Сквозь неистекший в девятнадцатый.
…
За морем этих непогод
Предвижу, как меня, разбитого,
Ненаступивший этот год
Возьмется сызнова воспитывать.
(Пастернак тогда не понимал, что никто на свете не возьмется всерьез его «сызнова воспитывать»)
Позднее, в 1930 году, после самоубийства Маяковского он писал: «…Наше государство, наше ломящееся в века и навсегда принятое в них, небывалое, невозможное государство»; он говорил о кровной связи между этим государством и Маяковским. Он писал восторженные строки все о том же «ломящемся в века» государстве и в 1944 году. Он восхищался со стороны: у каждого, даже самого большого поэта есть не только потолок, но и стены; общество было вне стен того мира, в котором жил Пастернак.
Шкловский в одном ошибался, когда он писал: «Этот счастливый и большой человек чувствовал среди людей, одетых в пальто, жующих бутерброды у стойки «Дома печати»… тягу истории». Пастернак чувствовал природу, любовь, Гёте, Шекспира, музыку, старую немецкую философию, живописность Венеции, чувствовал себя, некоторых близких ему людей, но никак не историю; он слышал звуки, неуловимые для других, слышал, как бьется сердце и как растет трава, но поступи века не расслышал.
Слово «эгоцентризм» столь часто применяли, что оно стерлось, да и есть в нем уничижительный характер, а другого я не нахожу. Борис Леонидович жил не для себя - эгоистом он никогда не был, но он жил в себе, с собой и собой. Я вспоминаю наши давние встречи - два поезда неслись, каждый по своему пути. Я знал, что Пастернак меня слушает, но не слышит: не может оторваться от своих мыслей, своих чувств, своих ассоциаций. Беседы с ним, даже задушевные, напоминали два монолога.
Мне вспомнился забавный эпизод.
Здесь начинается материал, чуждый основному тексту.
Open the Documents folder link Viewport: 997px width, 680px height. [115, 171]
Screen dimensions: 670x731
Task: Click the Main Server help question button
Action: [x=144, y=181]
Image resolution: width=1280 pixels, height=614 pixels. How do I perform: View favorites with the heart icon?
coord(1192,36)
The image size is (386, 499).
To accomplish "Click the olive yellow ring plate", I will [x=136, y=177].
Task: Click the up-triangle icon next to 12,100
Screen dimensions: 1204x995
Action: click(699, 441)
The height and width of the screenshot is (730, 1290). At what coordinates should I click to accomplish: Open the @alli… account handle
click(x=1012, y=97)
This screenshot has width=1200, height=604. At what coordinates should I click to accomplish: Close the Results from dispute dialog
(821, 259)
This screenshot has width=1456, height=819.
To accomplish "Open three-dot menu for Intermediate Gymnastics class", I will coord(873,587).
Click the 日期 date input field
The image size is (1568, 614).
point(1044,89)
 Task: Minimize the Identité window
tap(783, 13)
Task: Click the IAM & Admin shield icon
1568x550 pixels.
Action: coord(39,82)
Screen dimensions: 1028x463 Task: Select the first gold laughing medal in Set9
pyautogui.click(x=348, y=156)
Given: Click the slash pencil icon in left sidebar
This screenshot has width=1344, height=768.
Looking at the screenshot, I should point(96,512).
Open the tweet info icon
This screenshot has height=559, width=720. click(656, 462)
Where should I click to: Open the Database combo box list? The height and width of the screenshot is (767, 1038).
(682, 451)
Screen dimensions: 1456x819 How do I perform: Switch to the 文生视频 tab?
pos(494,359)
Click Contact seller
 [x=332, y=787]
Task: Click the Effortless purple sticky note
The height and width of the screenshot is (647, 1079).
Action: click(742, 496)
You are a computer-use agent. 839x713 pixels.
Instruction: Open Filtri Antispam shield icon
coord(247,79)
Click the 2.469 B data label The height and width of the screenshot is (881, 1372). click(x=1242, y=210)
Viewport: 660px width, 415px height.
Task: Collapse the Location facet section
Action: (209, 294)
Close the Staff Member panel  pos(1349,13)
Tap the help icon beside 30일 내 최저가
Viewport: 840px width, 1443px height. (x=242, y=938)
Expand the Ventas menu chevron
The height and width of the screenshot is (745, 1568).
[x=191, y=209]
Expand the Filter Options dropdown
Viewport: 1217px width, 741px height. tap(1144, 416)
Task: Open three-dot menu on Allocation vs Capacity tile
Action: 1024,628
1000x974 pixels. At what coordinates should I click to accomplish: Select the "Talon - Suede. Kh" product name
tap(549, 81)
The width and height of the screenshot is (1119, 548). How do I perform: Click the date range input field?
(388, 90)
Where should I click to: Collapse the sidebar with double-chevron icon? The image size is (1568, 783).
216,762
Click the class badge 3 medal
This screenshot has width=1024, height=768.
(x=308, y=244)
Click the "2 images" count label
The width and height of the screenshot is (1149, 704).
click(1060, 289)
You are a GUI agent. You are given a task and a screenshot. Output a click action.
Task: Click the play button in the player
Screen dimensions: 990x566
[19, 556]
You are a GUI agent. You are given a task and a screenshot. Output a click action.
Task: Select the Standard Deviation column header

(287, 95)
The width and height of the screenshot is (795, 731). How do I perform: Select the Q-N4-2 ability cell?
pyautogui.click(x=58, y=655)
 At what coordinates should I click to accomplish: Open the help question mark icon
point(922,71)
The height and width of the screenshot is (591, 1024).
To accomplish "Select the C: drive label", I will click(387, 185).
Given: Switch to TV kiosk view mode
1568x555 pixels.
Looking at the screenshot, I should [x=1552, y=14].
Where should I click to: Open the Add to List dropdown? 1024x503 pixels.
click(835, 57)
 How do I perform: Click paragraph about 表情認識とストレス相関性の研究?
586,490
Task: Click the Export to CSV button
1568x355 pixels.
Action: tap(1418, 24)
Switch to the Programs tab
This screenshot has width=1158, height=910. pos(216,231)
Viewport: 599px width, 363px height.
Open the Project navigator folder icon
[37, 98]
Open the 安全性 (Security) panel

Пастернак летом 1935 года был в Париже на Конгрессе в защиту культуры. Группа советских писателей приехала раньше, потом, но просьбе французских писателей, дополнительно приехали Пастернак и Бабель. Пастернак сердился, говорил, что не хотел ехать, не умеет выступать. В короткой речи он сказал, что поэзию незачем искать в небе, нужно уметь нагнуться, поэзия - в траве. Может быть, эти слова, а скорее всего, облик Пастернака поразили аудиторию; ему устроили овацию. Несколько дней спустя он сказал мне, что хотел бы встретиться с некоторыми французскими писателями; мы решили, что пригласим их обедать. Моя жена позвонила Борису Леонидовичу: приходите в такой-то ресторан в час дня.